Sexual Assault Policies
An April 17th Murray State News article insinuated that a person seeking support after an alleged off-campus sexual assault by another MSU student faced challenges receiving support or disciplinary action against the accused. Davies says the article struck a chord and that the university is currently reviewing its own practices.
“One of the things that’s been highlighted across the country is how universities deal with sexual assault and sexual harassment with its faculty, staff and students. The news article prompted us, but we’ve been looking at these policies and procedures since the initial board meeting last August with regard to all the highlights that’s occurred nationally. We’ve been reviewing those elements and this has brought things to a pinnacle.
"We are going through a review process to make sure that we have sound policies and our procedures are mimicking those. We also want to make sure that all the offices involved are communicating; I think that was a key issue in this particular case that we need to strengthen."
Davies acknowledges that many universities, including Murray State, mandate that every student, faculty and staff member must undergo an sexual assault and harassment online course, but the follow-up activities are much more voluntary.
“One of the things that we’ll probably end up doing is making those required,” said Davies.
In his email address to the MSU community after the article was published, Davies says he identifies to the situation not only as an institution head but also as a father. He says having both lenses affords him a humanistic approach as well as a legal one.
“I can’t just turn one of those off,” said Davies. “I think it’s important we look at it from that perspective to make sure that we do have that humanistic side as we deal with these very, very difficult issues.”
Davies also says that the university’s strategic planning process is in final stages before it is to be presented to the MSU Board of Regents for approval in June.
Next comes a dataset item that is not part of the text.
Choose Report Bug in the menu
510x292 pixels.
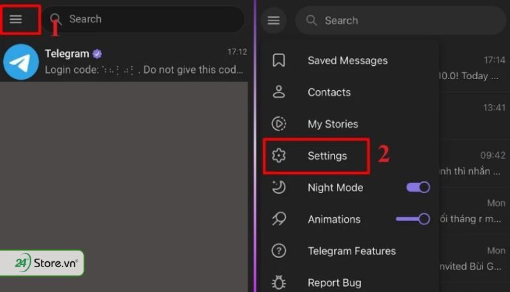[x=334, y=282]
“Going off the Kentucky Derby theme, you can say we’re in the final stretch,” said Davies. “The plan itself has come together very, very smoothly. I really appreciate the considerable amount of effort from our various committee members on the task forces and the multiple opportunities for faculty, staff and students and community members to provide insight and input. I think we have four outstanding large objectives that will guide us through the changes higher education is going through over the next seven to ten years.”